**Goal**. Reproduce word for word the stretch of the puppy forum thread below from "I find it useful" through "progress from there.".

**Text section**.
# 6 month old very strong will



## Broadbent (Jun 15, 2017)

I have a 6 month old female called Bella. We are very pleased with her progress on the whole, she is crate trained at night, not a barker, obeys certain commands, fairly good leash walker, recall with whistle excellent when no one around but not sure if I would trust her yet when there are distractions. Very social with other dogs and people maybe a little too much. My problem is we have probably spoilt her and given her so much affection she now thinks she is the boss. I did a one day course to learn how to groom her and will be following this up with a 2nd day but the trainer said to practise myself a little in between. I am finding this very difficult she will not stand still and will not let me near her face at all. I have brushed her daily without fail and she always allows me to do this. How do we establish authority as the boss before she takes over completely. Any suggestions gratefully received.


----------



## 2ndhandgal (Aug 29, 2011)

I find it useful to think less about boss and authority and more about mutual co-operation and manners so everyone gets on nicely together.

6 month old pups are livewires and find standing still hard as they are all action so you need to work in her comfort level and reward her for standing for you. The more you do this the more she will learn it is in her interests to co-operate and things will improve. 

Touching faces with grooming tools takes a lot of trust so build up very slowly and again reward her for all the steps, so start with very gently stroking the hair on her face and rewarding and progress from there.

Good luck - and can we have some photos?


----------

[Text and element pointing records]

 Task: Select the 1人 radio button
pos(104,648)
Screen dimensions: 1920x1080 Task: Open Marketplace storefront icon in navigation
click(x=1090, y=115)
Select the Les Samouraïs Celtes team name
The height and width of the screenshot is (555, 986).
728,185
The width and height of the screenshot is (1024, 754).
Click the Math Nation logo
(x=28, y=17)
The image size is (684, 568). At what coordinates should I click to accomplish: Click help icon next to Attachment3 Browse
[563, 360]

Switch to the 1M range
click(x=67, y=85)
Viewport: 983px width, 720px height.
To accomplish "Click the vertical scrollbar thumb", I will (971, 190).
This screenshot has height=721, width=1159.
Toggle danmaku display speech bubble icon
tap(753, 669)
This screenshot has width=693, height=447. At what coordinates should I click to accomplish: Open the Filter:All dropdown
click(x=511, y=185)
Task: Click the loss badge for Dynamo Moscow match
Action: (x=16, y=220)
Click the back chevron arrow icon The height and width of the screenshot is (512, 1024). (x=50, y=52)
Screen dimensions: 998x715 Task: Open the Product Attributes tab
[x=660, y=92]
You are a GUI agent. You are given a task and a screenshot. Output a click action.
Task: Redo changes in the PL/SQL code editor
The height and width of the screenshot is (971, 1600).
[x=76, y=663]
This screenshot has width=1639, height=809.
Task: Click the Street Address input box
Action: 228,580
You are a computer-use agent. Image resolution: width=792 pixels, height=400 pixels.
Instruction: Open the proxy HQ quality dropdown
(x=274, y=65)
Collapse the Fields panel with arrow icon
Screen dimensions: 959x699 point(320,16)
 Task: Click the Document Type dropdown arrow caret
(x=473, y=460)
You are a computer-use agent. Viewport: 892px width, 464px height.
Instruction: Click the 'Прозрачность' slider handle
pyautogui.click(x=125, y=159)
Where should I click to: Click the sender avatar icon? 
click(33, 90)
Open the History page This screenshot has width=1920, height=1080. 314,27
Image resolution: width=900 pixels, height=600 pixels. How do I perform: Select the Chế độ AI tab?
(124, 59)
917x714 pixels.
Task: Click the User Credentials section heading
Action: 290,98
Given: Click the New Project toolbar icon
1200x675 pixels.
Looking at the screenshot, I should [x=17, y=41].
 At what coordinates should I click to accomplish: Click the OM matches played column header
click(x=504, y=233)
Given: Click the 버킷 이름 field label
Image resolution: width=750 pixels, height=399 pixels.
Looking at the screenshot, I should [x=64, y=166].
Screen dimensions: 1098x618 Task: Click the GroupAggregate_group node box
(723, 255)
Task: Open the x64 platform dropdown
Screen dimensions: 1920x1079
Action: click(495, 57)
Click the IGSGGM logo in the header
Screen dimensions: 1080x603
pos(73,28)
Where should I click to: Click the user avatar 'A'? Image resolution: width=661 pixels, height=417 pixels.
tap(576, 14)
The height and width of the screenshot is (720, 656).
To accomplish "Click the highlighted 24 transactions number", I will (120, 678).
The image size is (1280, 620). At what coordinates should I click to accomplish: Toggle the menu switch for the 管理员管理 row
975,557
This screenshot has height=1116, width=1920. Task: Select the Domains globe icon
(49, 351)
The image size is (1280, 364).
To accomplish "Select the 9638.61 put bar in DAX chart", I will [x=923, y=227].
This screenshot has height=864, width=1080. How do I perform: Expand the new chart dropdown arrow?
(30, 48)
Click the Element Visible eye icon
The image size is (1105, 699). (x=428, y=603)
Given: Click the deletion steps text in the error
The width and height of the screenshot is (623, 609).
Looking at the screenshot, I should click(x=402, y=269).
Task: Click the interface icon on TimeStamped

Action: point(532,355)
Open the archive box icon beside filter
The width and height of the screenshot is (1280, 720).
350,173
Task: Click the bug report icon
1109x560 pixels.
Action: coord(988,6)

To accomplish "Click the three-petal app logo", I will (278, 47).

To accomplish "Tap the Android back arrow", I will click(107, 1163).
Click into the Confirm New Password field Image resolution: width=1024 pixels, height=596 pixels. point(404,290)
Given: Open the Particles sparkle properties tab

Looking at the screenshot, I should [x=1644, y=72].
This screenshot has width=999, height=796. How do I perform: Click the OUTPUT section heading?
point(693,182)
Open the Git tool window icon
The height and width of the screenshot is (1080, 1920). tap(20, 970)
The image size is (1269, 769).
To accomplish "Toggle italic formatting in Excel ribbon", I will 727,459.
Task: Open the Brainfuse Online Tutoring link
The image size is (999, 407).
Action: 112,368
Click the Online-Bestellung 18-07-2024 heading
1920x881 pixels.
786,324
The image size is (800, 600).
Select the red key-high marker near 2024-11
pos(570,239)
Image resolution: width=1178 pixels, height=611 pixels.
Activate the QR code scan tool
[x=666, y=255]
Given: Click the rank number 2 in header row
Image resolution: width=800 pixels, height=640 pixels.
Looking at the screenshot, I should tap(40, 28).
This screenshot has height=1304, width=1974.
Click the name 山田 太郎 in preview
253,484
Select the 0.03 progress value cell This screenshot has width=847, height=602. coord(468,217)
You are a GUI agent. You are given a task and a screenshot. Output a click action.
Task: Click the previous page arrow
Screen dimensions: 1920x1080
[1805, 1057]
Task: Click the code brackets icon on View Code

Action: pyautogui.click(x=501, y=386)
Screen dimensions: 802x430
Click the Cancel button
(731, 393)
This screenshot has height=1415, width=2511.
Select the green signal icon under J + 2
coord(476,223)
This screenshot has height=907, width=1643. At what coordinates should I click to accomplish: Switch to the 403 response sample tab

**Exercise response**.
I find it useful to think less about boss and authority and more about mutual co-operation and manners so everyone gets on nicely together.

6 month old pups are livewires and find standing still hard as they are all action so you need to work in her comfort level and reward her for standing for you. The more you do this the more she will learn it is in her interests to co-operate and things will improve. 

Touching faces with grooming tools takes a lot of trust so build up very slowly and again reward her for all the steps, so start with very gently stroking the hair on her face and rewarding and progress from there.